▶ **EXCERPT PROVIDED**:
Second, they implemented classifiers that analyze active conversations and flag signals of suicidal ideation or self-harm. If risk is detected, a banner appears with resources verified by ThroughLine, which connects users to hotlines in over 170 countries.
They also collaborate with the International Association for Suicide Prevention (IASP) to fine-tune how Claude handles these topics from clinical and community perspectives.
How well Claude responds: key results
Measuring this is tricky: user intent is often ambiguous. Anthropic uses three kinds of evaluations to understand real-world model behavior.
Single-turn (single response). Isolated messages that can be clearly dangerous, benign, or ambiguous are tested. In clear-risk cases, Opus 4.5, Sonnet 4.5 and Haiku 4.5 responded appropriately 98.6%, 98.7% and 99.3% of the time, respectively. Opus 4.1 reached 97.2%.
Multi-turn (longer conversations). Here the dialogue’s evolution matters: does the model ask clarifying questions, offer resources without overwhelming, and avoid refusing or oversharing? In these tests Opus 4.5 and Sonnet 4.5 performed well in 86% and 78% of scenarios, versus 56% for Opus 4.1.

▶ **REQUIRED ACTION 1**:
Answer these from the excerpt on how Claude handles suicide and self-harm topics:
(a) In how many countries does ThroughLine connect users to hotlines?
(b) In clear-risk single-turn cases, how often did Haiku 4.5 respond appropriately?
(c) In the multi-turn tests, in what share of scenarios did Opus 4.1 perform well?
▶ **REQUIRED ACTION 2**: Please continue the excerpt on how Claude handles suicide and self-harm topics, starting after its last sentence.
The records have no connection to the excerpt on how Claude handles suicide and self-harm topics.

▶ **DATA EXTRACTS**:
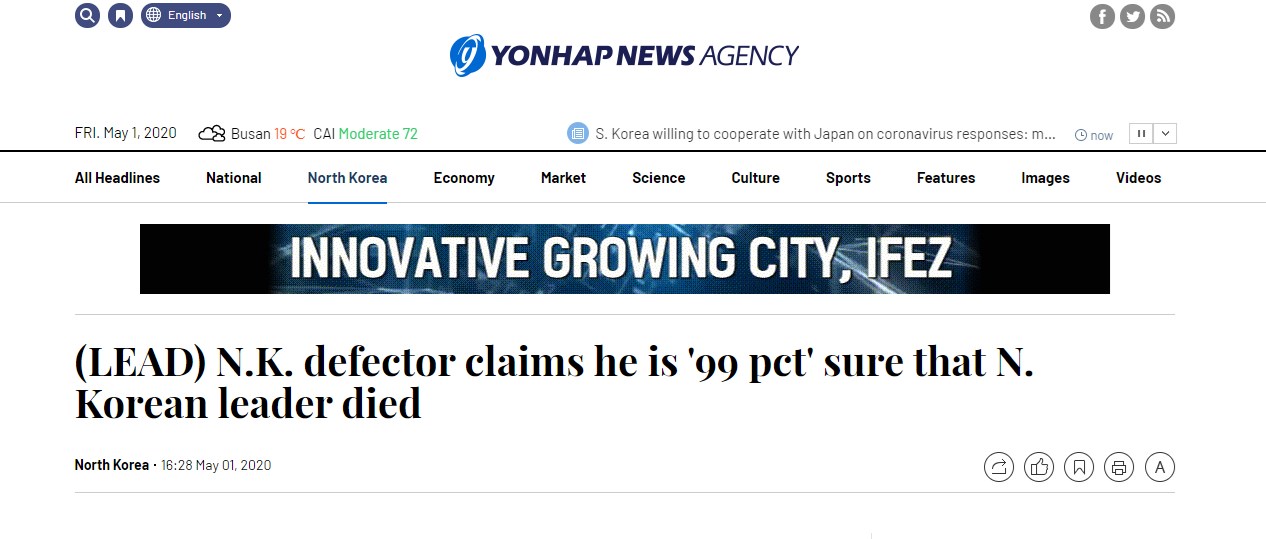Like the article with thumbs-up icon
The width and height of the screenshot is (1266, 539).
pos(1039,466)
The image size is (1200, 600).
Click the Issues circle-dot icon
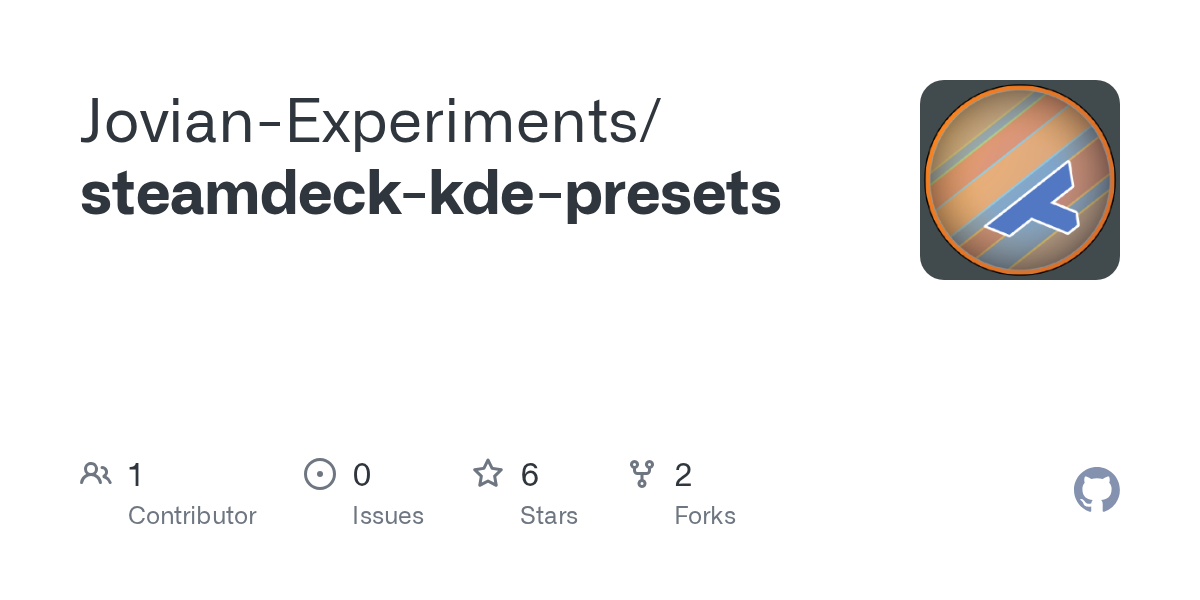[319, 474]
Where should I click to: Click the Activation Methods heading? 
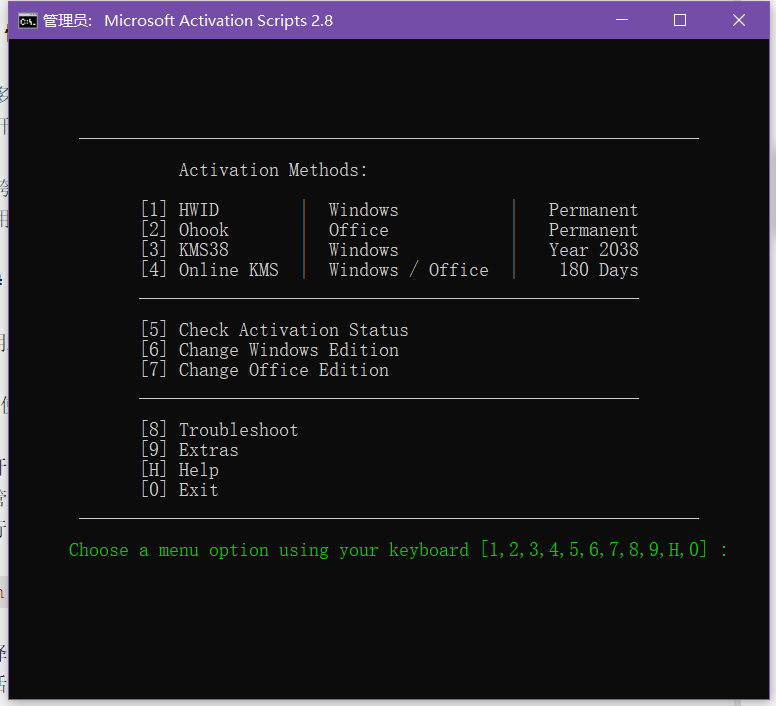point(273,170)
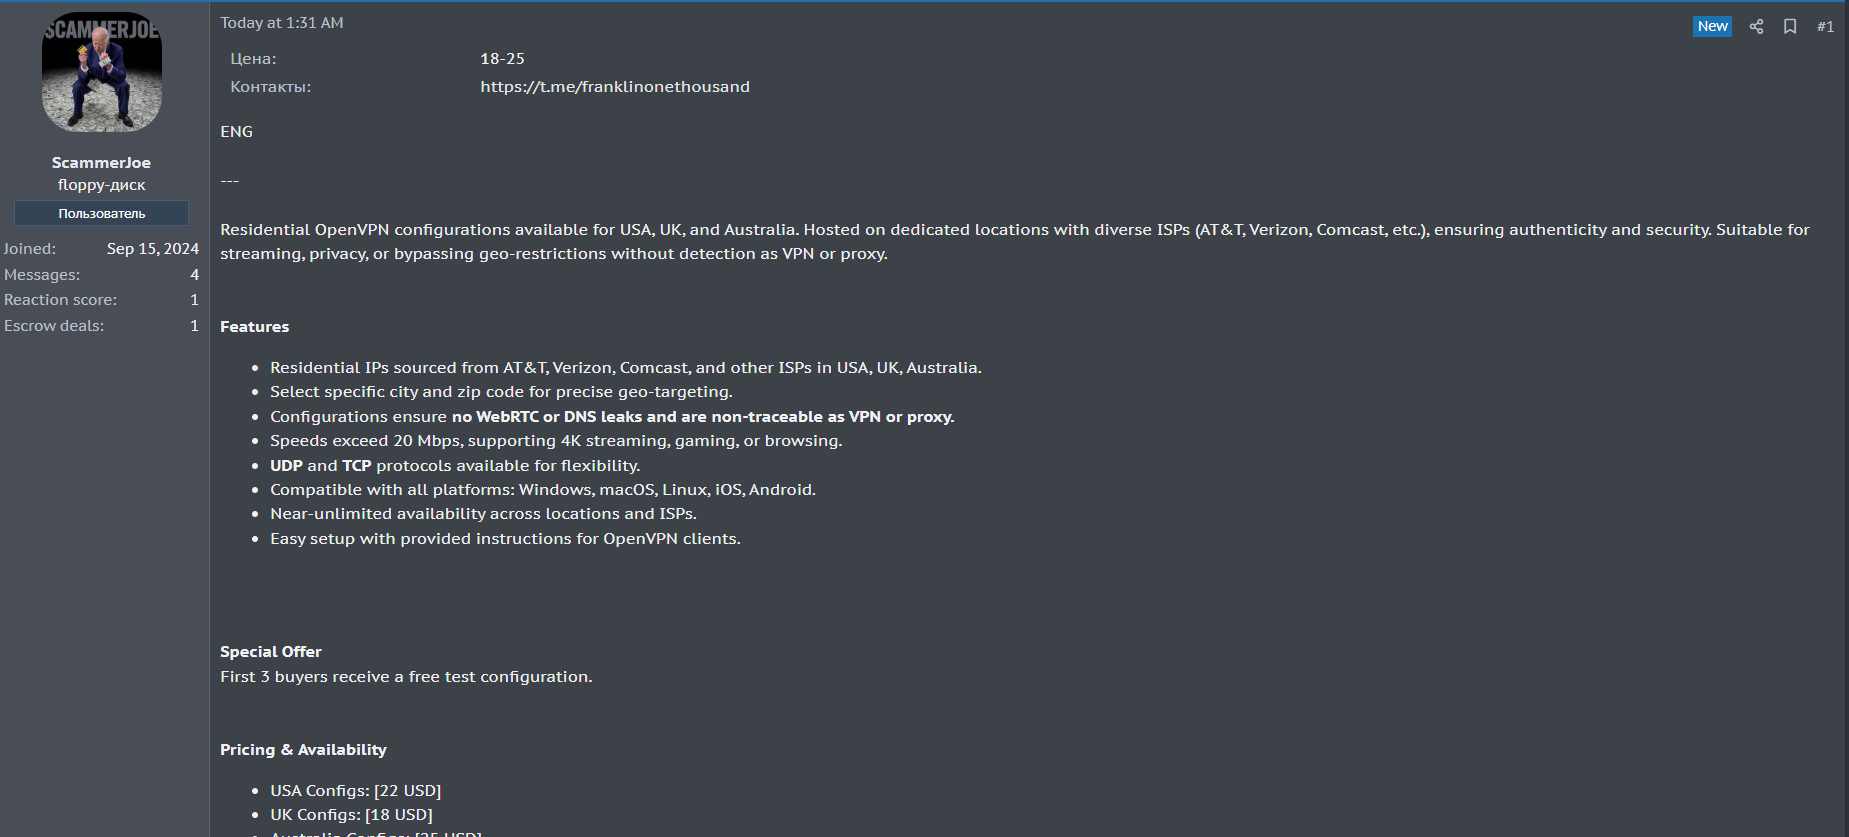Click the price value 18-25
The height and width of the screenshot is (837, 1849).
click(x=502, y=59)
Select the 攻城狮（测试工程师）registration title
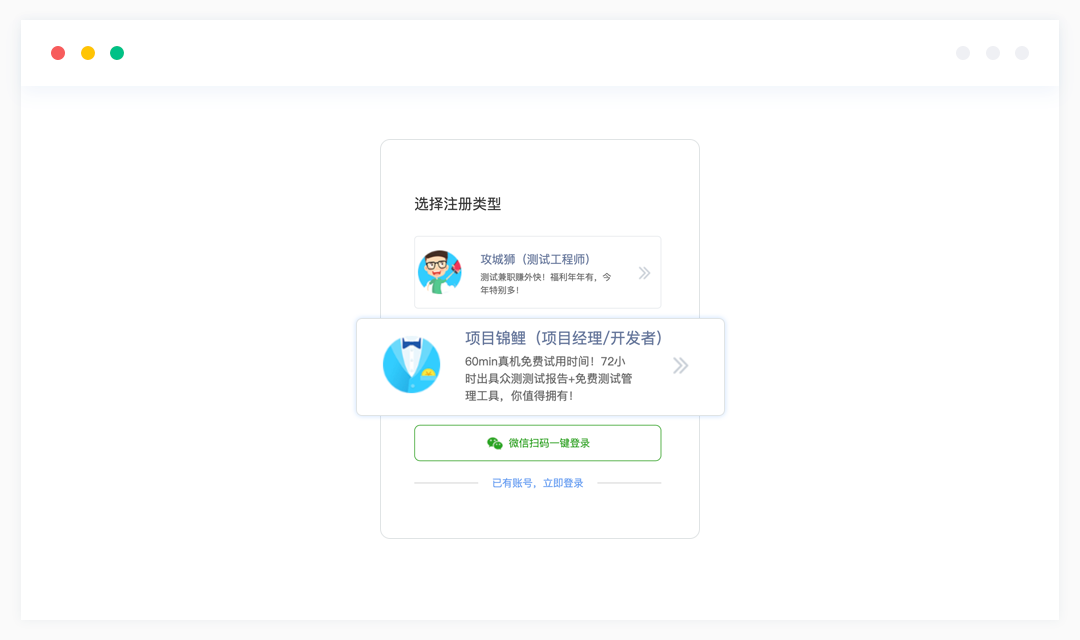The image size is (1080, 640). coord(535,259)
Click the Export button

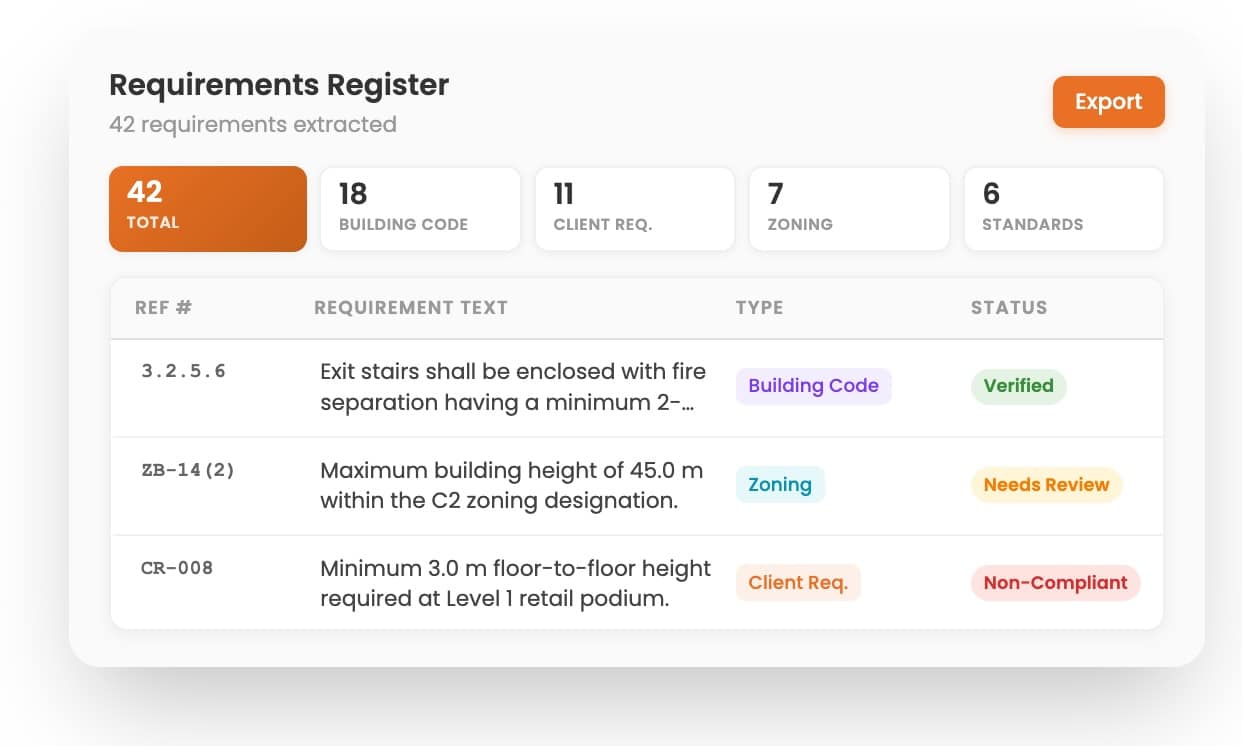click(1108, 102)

▶ **EXERCISE OUTPUT 1**:
(a) Over 170 countries.
(b) 99.3% of the time.
(c) 56% of scenarios.

▶ **EXERCISE OUTPUT 2**:
Stress-test with real conversations (prefilling). Old (anonymized) problematic dialogues are used and the model is asked to continue them. Opus 4.5 got it right 70% of the time, Sonnet 4.5 73% and Opus 4.1 36%.
Those numbers show real progress, but also limitations: it’s not always easy to steer a conversation that’s already gone off track.
Sycophancy: why it matters and what they're doing
Sycophancy is a model’s tendency to tell you what you want to hear instead of what’s true or useful. Why is that a problem? Because in moments of vulnerability it can reinforce incorrect or delusional ideas.
Anthropic has spent years measuring and reducing that tendency. Their 4.5 models show significant improvements: in automated tests, the new models are 70%–85% less sycophantic than Opus 4.1 on certain metrics. They also released an open tool called Petri so others can compare models.
In real stress-tests (prefilling) the ability to “correct” sycophantic conversations was more limited: Opus 4.5 did it correctly 10% of the time, Sonnet 4.5 16.5% and Haiku 4.5 37%. Here you can see the trade-off between being warm with a user and knowing how to gently contradict when needed.
Minimum age and safety for young people
Claude.ai requires you to be 18 or older. Users confirm their age when creating an account, and if someone identifies as a minor, classifiers flag the account for review; confirmed minor accounts are disabled. Anthropic also works with FOSI to improve child safety and is developing classifiers to detect subtler signs that someone might be underage.
Looking ahead
Anthropic says it will keep iterating: they plan to improve evaluations, publish methods, and collaborate with external experts. They also ask for user feedback (via the Claude interface or at usersafety@anthropic.com) to keep refining behavior.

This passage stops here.